Observability – i.e. Logs Explorer, Log Based Metrics, and Alerts
You may have noticed that we use Istio as a service mesh in our clusters. This has made it very easy for us to set up our microservices to output access logs, which GKE then easily ingests into its Logs Explorer suite. We can then set up Log Based metrics so we can monitor things like HTTP traffic to our services, as well as other metrics. On top of that, we can turn GCP’s log based metrics into alerts based on thresholds, and have them integrated with Slack and our other alerting routing systems!
GCP also have a very nice query language for their Logs Explorer where it is straightforward for anybody to pick up and quickly understand how it works. This is a far cry from other logging solutions where their DQL tends to require a bit of effort to fully comprehend.
Observability – GKE Dashboards

I really want to give a special callout to GCP on how brilliant their out-of-the-box GKE dashboards are. We initially used a lot of prometheus + grafana, but we dropped most of it when GCP released their OOTB GKE dashboards as they give you everything you could ever need. Pod and node resource usage, filtered by namespaces, and even better, interactive playbooks about how to investigate and resolve cluster problems!
The Wrap Up
In a complex and varied landscape of multiple cloud providers, Google’s GCP has proven its functional strength and reliable infrastructure, combining to make our lives easy.

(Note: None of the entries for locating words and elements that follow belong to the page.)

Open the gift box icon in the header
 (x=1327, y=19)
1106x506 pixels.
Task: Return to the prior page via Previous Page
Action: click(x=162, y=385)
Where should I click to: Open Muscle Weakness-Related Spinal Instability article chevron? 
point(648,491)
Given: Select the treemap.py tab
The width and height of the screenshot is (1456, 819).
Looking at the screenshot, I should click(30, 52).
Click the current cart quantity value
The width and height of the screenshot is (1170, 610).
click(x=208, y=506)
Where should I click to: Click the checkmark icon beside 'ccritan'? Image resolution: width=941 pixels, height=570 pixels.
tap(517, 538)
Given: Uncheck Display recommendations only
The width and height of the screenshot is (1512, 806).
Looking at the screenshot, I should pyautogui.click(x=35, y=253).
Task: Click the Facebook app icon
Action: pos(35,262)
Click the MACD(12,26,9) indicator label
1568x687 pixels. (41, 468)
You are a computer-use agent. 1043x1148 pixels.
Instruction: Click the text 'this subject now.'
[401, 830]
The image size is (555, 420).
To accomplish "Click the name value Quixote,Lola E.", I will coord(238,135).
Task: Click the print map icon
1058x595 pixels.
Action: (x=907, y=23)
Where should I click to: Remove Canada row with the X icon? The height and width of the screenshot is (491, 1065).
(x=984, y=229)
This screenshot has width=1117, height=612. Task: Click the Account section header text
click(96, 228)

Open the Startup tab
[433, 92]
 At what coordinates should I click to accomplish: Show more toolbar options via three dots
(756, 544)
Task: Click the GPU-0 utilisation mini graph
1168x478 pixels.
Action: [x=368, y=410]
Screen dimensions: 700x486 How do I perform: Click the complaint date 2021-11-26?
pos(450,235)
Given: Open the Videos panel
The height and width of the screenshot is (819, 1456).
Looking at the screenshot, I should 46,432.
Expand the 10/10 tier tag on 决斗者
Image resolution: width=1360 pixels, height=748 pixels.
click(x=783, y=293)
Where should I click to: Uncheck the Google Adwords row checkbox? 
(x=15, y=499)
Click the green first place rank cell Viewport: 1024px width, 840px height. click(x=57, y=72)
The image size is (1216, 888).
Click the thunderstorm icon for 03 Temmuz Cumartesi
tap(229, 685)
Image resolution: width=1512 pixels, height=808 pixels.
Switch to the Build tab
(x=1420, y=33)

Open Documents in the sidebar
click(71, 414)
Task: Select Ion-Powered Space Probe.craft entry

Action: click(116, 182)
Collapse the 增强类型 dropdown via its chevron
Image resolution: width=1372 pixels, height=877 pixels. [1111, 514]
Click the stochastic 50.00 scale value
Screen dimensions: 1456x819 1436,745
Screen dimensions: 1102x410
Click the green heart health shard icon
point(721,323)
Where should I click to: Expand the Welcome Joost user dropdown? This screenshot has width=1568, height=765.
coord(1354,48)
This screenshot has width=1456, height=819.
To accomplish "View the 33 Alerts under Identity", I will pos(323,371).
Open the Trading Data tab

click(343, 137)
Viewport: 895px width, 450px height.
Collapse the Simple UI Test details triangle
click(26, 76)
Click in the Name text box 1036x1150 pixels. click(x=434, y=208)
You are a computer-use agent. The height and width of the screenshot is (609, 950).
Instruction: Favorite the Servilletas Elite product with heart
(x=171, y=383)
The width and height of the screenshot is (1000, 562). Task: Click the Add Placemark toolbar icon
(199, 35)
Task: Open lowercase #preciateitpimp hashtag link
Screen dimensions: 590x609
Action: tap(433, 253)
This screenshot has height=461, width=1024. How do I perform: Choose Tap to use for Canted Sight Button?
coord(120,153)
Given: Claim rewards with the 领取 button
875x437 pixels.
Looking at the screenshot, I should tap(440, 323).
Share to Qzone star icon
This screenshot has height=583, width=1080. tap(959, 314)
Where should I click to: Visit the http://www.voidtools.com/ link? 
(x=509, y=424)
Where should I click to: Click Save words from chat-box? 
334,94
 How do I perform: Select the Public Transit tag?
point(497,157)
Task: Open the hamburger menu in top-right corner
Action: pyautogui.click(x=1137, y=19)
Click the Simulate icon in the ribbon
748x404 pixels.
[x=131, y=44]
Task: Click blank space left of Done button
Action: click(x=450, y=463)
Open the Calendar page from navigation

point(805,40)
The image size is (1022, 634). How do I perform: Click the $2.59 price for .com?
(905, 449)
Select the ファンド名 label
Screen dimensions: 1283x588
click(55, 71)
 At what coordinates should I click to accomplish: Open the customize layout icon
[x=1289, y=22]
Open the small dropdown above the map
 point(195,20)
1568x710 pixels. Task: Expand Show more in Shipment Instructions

Their AI offerings especially from within their Cloud are superbly developer friendly and effective, streamlining our innovation without compromising depth.
For us as a consulting and product company, these efficiencies mean we can focus on delivering business value and engaging with the technical details that matter, rather than being slowed down by unnecessary hurdles.
Put simply: we like GCP, we’ll continue to trust it as part of our multi-cloud mix, and we’ll keep turning to it when it makes sense!